Add the flour to the bowl all at once. Stir with a spatula until a sticky dough forms. Do not overmix; just ensure all ingredients are incorporated and the dough is uniformly wet.
Cover the bowl with a kitchen towel or loosely with a lid, and allow the dough to rise in a warm place for 2-3 hours, or until it has doubled in size.
Preheat the oven to 450°F about 30-60 minutes before baking.
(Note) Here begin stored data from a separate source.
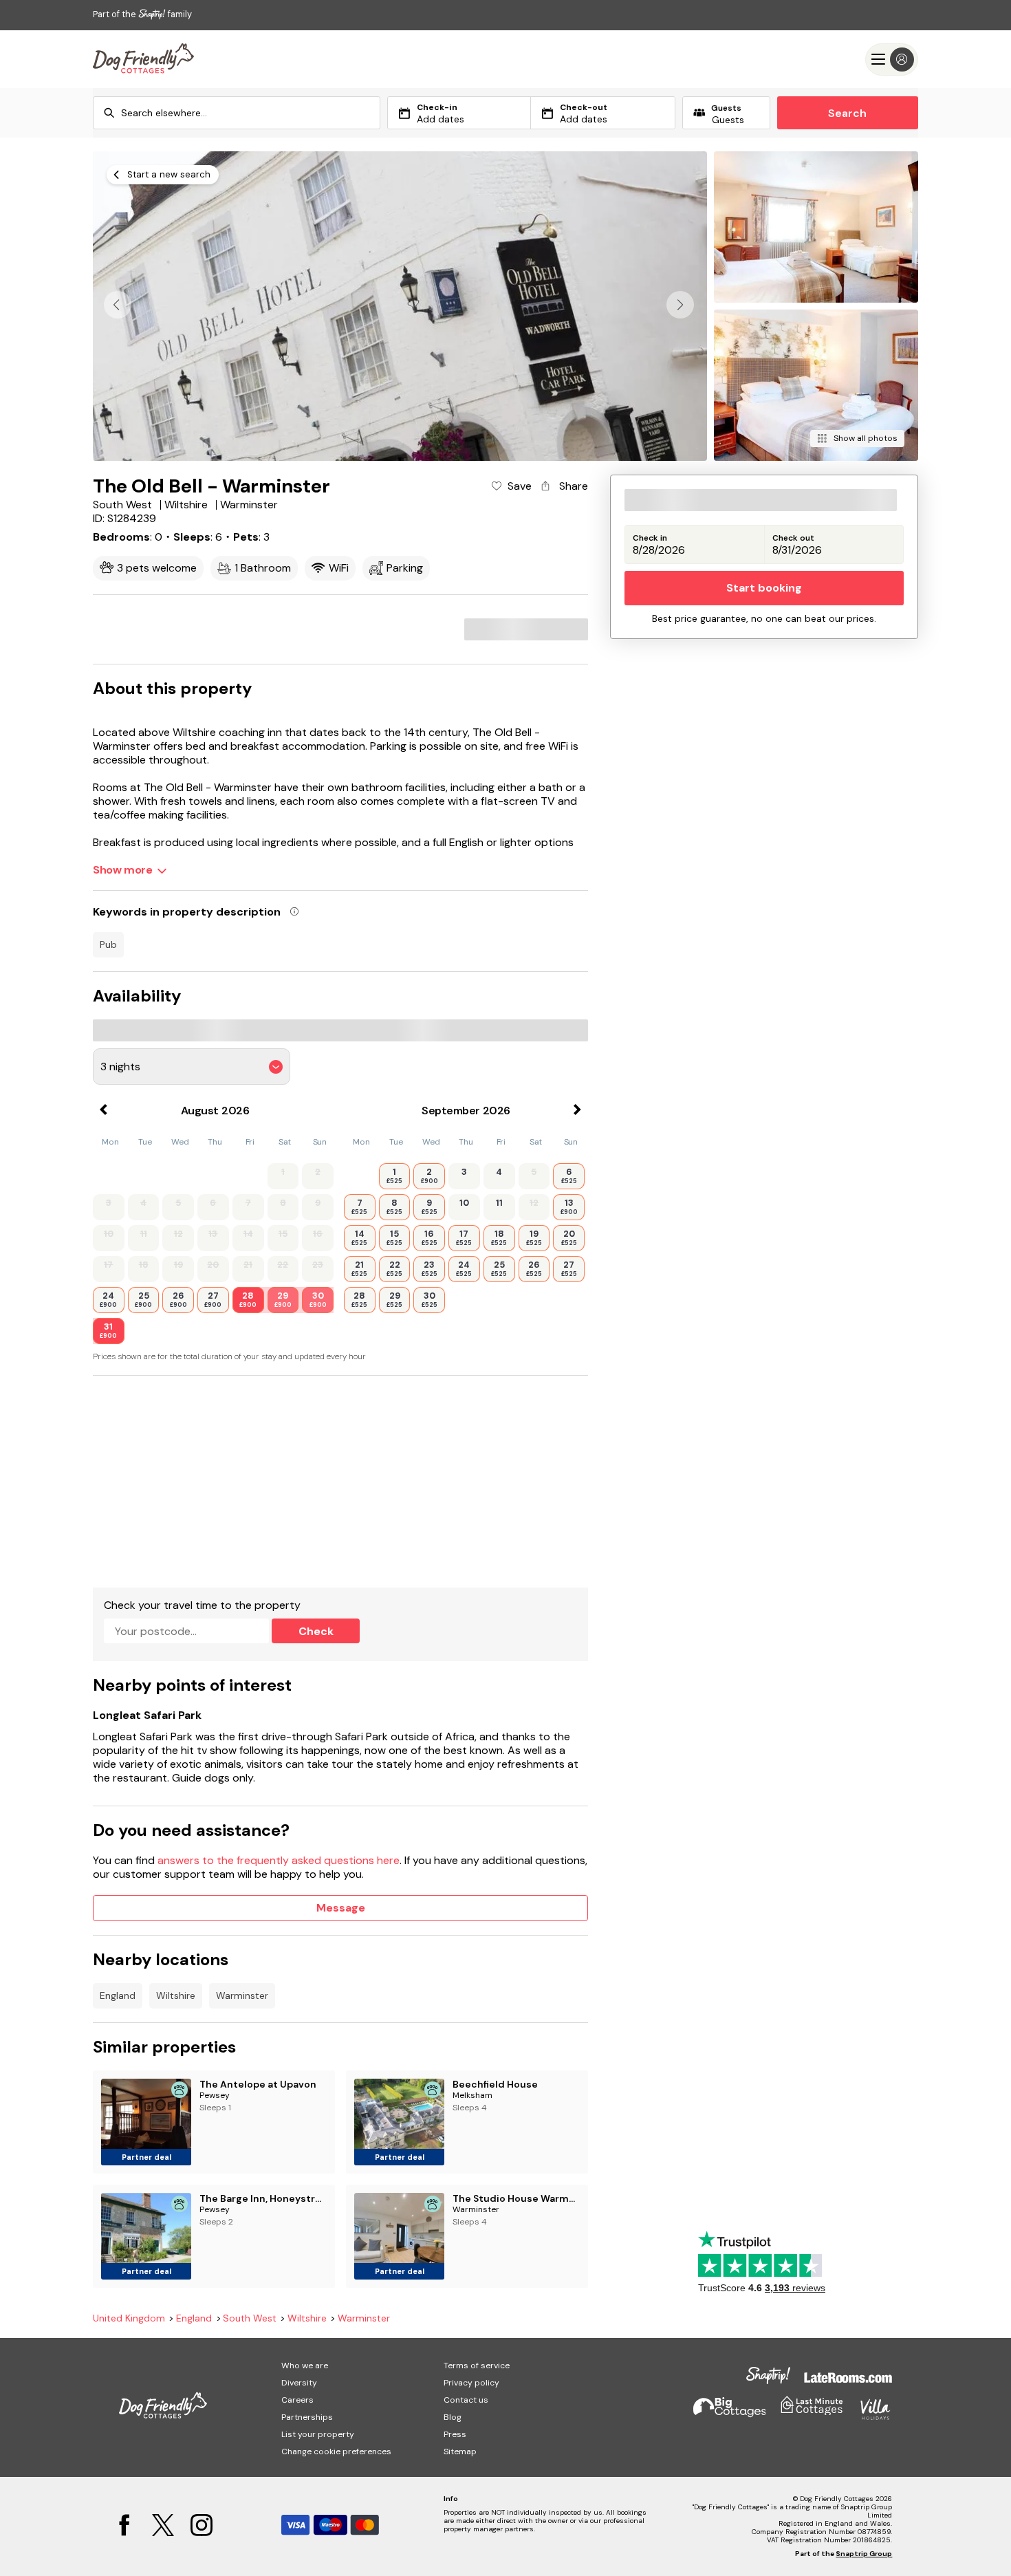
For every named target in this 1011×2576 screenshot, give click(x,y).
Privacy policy (471, 2382)
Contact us (466, 2399)
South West (249, 2318)
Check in (650, 538)
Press (455, 2434)
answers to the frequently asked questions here (278, 1860)
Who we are (304, 2365)
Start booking (764, 588)
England (117, 1995)
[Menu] (891, 59)
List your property (317, 2434)
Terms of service (477, 2365)
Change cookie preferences (336, 2451)
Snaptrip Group (864, 2553)
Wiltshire (175, 1995)
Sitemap (460, 2451)
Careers (297, 2399)
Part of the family (142, 14)
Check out (793, 538)
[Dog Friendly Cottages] (143, 59)
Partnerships (307, 2417)
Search (847, 113)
Place your Dutch oven (with the lid on) inside the oven while preheating to get it hot.
Transfer the dough onto a piece of parchment paper dusted with flour, shaping it into a loaf by folding the edges up with a spatula.
Flip the loaf over using the parchment paper, positioning it so that the floured side is on top.
Optional: Make a few shallow cuts on the top of the loaf with a sharp knife or razor blade.
Carefully remove the preheated Dutch oven, place the parchment paper with the dough inside, cover with the lid, and bake for 35 minutes (or 40 minutes if the dough was refrigerated).
Remove the lid and bake for an additional 5-10 minutes, or until the crust turns golden brown.
Remove the bread from the Dutch oven by lifting the parchment paper and let it cool on a wire rack for at least 10 minutes (preferably 30 minutes to 1 hour) before slicing.